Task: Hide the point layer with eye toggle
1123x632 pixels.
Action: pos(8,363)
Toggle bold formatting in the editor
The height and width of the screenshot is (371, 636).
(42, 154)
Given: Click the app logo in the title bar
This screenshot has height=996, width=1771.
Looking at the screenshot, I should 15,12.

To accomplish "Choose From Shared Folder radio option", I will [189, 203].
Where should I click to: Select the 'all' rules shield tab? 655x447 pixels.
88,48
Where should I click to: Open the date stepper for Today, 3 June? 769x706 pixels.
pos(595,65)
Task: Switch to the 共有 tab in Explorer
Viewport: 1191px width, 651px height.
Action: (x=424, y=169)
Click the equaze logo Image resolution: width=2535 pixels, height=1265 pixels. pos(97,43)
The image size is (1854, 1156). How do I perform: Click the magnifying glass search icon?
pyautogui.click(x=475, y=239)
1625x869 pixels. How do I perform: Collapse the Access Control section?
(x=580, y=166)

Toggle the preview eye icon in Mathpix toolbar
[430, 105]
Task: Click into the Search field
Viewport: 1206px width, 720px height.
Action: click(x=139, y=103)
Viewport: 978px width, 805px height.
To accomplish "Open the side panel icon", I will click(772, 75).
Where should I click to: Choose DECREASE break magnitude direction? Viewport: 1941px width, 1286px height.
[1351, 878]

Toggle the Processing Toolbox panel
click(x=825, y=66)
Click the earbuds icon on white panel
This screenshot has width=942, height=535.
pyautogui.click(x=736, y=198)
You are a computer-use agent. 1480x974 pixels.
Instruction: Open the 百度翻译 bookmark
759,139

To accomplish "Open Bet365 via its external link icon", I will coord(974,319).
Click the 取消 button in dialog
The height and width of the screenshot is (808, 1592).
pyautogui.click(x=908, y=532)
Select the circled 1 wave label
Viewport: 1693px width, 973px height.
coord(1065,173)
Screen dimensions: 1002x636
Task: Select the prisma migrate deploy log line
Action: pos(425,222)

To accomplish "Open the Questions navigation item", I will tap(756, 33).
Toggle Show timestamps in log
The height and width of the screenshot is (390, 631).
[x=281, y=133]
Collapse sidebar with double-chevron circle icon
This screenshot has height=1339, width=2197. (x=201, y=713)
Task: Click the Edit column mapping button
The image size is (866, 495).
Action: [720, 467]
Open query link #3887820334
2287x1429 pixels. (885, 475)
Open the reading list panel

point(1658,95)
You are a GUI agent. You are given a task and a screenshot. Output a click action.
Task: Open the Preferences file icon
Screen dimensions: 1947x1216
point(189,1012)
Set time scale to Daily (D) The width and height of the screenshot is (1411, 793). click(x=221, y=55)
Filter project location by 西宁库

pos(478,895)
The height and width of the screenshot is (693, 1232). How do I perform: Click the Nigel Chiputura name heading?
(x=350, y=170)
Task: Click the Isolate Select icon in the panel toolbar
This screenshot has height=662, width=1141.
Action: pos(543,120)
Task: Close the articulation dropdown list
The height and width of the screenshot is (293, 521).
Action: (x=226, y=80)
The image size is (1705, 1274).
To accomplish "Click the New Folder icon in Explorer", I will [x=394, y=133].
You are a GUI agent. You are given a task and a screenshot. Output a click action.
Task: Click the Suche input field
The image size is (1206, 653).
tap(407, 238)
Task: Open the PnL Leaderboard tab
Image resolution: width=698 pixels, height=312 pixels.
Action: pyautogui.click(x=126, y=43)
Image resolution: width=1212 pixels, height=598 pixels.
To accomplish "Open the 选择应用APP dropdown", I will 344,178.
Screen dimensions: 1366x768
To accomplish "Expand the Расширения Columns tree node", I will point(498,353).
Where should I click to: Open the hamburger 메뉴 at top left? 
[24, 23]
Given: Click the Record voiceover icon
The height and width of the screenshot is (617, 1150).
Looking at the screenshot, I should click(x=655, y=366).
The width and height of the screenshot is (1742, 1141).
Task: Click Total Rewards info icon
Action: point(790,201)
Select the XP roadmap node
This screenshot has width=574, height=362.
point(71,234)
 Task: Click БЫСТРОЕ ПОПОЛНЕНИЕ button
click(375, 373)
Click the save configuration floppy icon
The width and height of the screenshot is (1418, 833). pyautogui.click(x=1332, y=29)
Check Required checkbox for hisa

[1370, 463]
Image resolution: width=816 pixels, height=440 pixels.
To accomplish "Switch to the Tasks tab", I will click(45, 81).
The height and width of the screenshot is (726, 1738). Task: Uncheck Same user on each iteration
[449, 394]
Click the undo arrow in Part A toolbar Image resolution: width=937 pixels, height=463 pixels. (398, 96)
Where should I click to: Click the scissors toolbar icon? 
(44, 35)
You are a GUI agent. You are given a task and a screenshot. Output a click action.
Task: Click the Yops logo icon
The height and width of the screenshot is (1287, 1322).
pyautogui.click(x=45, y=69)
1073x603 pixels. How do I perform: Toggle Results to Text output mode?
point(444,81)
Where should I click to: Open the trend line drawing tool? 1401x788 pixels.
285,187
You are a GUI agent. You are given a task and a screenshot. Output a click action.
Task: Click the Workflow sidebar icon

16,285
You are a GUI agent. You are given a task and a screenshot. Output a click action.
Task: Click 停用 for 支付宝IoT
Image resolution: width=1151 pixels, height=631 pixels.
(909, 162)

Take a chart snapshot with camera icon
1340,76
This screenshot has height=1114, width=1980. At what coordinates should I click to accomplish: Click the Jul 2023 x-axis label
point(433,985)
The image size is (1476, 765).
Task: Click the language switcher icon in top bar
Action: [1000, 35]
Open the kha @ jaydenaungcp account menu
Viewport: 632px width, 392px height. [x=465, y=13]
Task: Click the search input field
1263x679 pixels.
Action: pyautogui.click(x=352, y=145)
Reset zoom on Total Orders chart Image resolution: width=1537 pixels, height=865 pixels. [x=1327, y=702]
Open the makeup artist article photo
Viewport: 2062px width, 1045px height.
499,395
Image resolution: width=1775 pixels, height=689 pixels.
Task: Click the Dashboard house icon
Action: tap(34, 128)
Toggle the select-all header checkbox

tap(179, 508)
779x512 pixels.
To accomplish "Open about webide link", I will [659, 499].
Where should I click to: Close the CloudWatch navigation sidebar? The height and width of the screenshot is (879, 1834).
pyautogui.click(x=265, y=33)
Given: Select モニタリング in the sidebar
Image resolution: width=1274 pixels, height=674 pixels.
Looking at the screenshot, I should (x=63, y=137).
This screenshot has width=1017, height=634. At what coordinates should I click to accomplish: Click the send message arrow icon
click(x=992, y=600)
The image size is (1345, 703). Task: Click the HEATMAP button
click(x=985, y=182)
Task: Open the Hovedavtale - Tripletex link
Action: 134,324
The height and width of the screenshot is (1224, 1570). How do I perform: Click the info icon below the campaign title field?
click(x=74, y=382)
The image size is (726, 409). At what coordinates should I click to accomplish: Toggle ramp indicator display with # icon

Task to carry out: Your task is to transcribe, with no changes, only the lines of the listing above that lie between the line holding "Open query link #3887820334" and the line holding "The image size is (1705, 1274).", inclusive.

Answer to this task:
Open query link #3887820334
2287x1429 pixels. (885, 475)
Open the reading list panel

point(1658,95)
You are a GUI agent. You are given a task and a screenshot. Output a click action.
Task: Open the Preferences file icon
Screen dimensions: 1947x1216
point(189,1012)
Set time scale to Daily (D) The width and height of the screenshot is (1411, 793). click(x=221, y=55)
Filter project location by 西宁库

pos(478,895)
The height and width of the screenshot is (693, 1232). How do I perform: Click the Nigel Chiputura name heading?
(x=350, y=170)
Task: Click the Isolate Select icon in the panel toolbar
This screenshot has height=662, width=1141.
Action: pos(543,120)
Task: Close the articulation dropdown list
The height and width of the screenshot is (293, 521).
Action: (x=226, y=80)
The image size is (1705, 1274).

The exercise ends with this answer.